After Christmas, Augustus Invictus talked the woman into seeing him again, she told the police. But he quickly grew jealous again. He beat her, dragged her into a closet and choked her until she passed out, she told the police. “She thought he was holding a gun to her head, she said, but she was too scared to open her eyes.
“Tell me why I shouldn’t kill you right now,” she recalled him saying, according to a police report.
Augustus Invictus eventually calmed down, threw a knife towards her and told her to “just go get in the bathtub and slit your wrist,” she alleged. When she got out of the closet, she saw he had a black handgun.
She suffered for months without going to law enforcement because, she told a police officer, Augustus Invictus “is a ‘high-powered’ attorney, has ties to white supremacist individuals, and knows everything about her, including where she is living now, her friends and family contact information, and her place of work.”
She finally decided to go to the police in March 2017 after she opened her Google calendar and saw that Invictus had scheduled an event for March 17: “Annihilate [her first name].”
When the detective investigating the case asked Augustus Invictus about the event, he claimed he was referring to exposing personal information about the woman rather than physically injuring her, an Altamonte Springs Police Department spokeswoman told HuffPost in 2017.
HuffPost contacted Augustus Invictus in 2017 about the allegations. He responded in an email, “You are a Jew with an axe to grind against anyone who refuses to denounce the Alt-Right.”
After the accuser went to the police, Augustus Invictus threatened her with a defamation lawsuit unless she retracted her allegations. He and Anna Invictus denied the allegations and claimed that the accuser was an unreliable drug addict. At the time, Anna Invictus claimed the accuser was copying her own tactic of reporting false allegations to the police in an attempt to get back together with Augustus Invictus.

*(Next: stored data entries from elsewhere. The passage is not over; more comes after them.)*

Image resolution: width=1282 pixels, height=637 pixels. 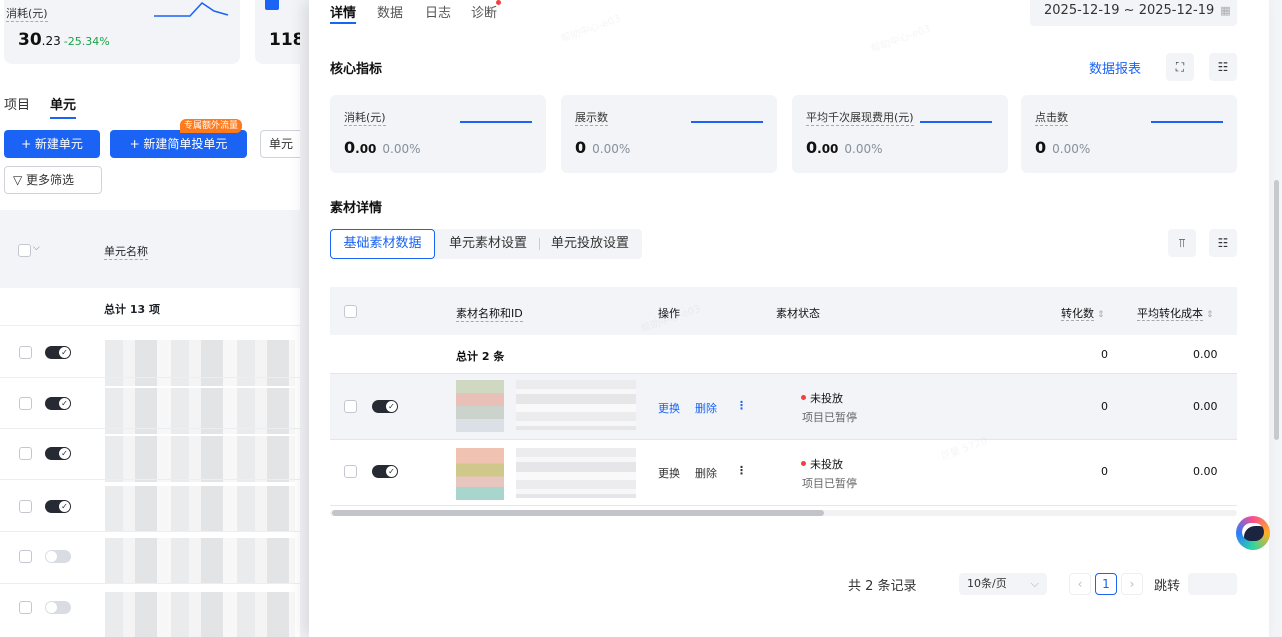 What do you see at coordinates (784, 354) in the screenshot?
I see `total-row: 总计 2 条 0 0.00` at bounding box center [784, 354].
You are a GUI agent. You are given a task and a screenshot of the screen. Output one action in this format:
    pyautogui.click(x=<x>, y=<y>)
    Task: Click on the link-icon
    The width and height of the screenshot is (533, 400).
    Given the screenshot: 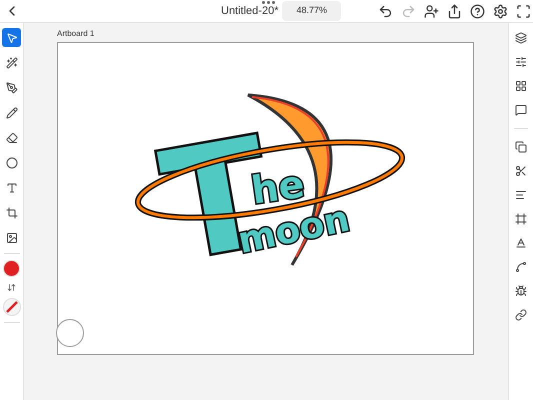 What is the action you would take?
    pyautogui.click(x=521, y=315)
    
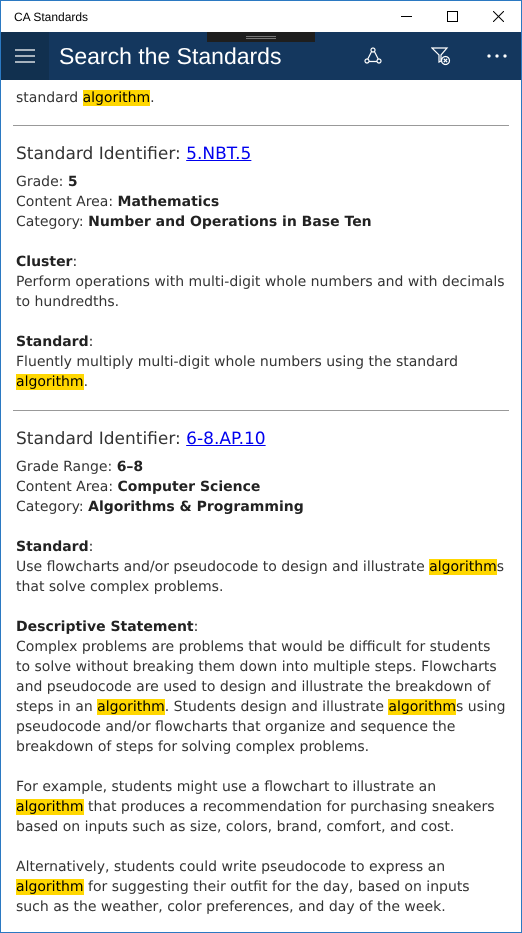 The height and width of the screenshot is (933, 522). Describe the element at coordinates (261, 698) in the screenshot. I see `section-paragraph: Complex problems are problems that would be difficult for students to solve without breaking them down into multiple steps. Flowcharts and pseudocode are used to design and illustrate the breakdown of steps in an algorithm. Students design and illustrate algorithms using pseudocode and/or flowcharts that organize and sequence the breakdown of steps for solving complex problems.` at that location.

But the accuser never recanted. The police eventually recommended charges of domestic battery by strangulation and aggravated battery against Augustus Invictus. A spokesman for a state attorney’s office told HuffPost in 2017 that his office had mailed the woman two requests to meet but that she never responded. She told HuffPost she never received them.
Prosecutors decided they didn’t have enough evidence against him and declined to pursue prosecution.

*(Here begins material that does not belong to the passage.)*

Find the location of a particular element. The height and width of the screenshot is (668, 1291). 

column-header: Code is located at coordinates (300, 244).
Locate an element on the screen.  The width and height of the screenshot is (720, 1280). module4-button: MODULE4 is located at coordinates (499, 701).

Another woman told two different police departments that Augustus Invictus threatened to “wage holy war” against Ordo Templi Orientis if the religious group did not lift his excommunication. The woman believed the threat was credible because he was “known to be violent and erratic,” she told the police.
Every time a woman took the risk of coming forward only to hear there wasn’t enough evidence to do anything, Anna Invictus said it reinforced that her best option was to sacrifice her own well-being and focus on taking care of her kids.
But by December 2019, Anna Invictus had enough. They were living in South Carolina at the time and her husband returned home after being gone for weeks. He took Anna’s phone, turned it off, grabbed her by the neck, shoved her against a wall, held a gun to her forehead and demanded to know if she was cheating on him, she told HuffPost.
Augustus Invictus later told Anna Invictus to follow behind him in a car as they drove to Florida, she said. Once they arrived, she realized they had no money and nowhere to stay. With her bruises still visible, she found a way to get in contact with law enforcement.
Augustus Invictus was arrested in Florida and turned over to police in Rock Hill, South Carolina, where he awaits trial.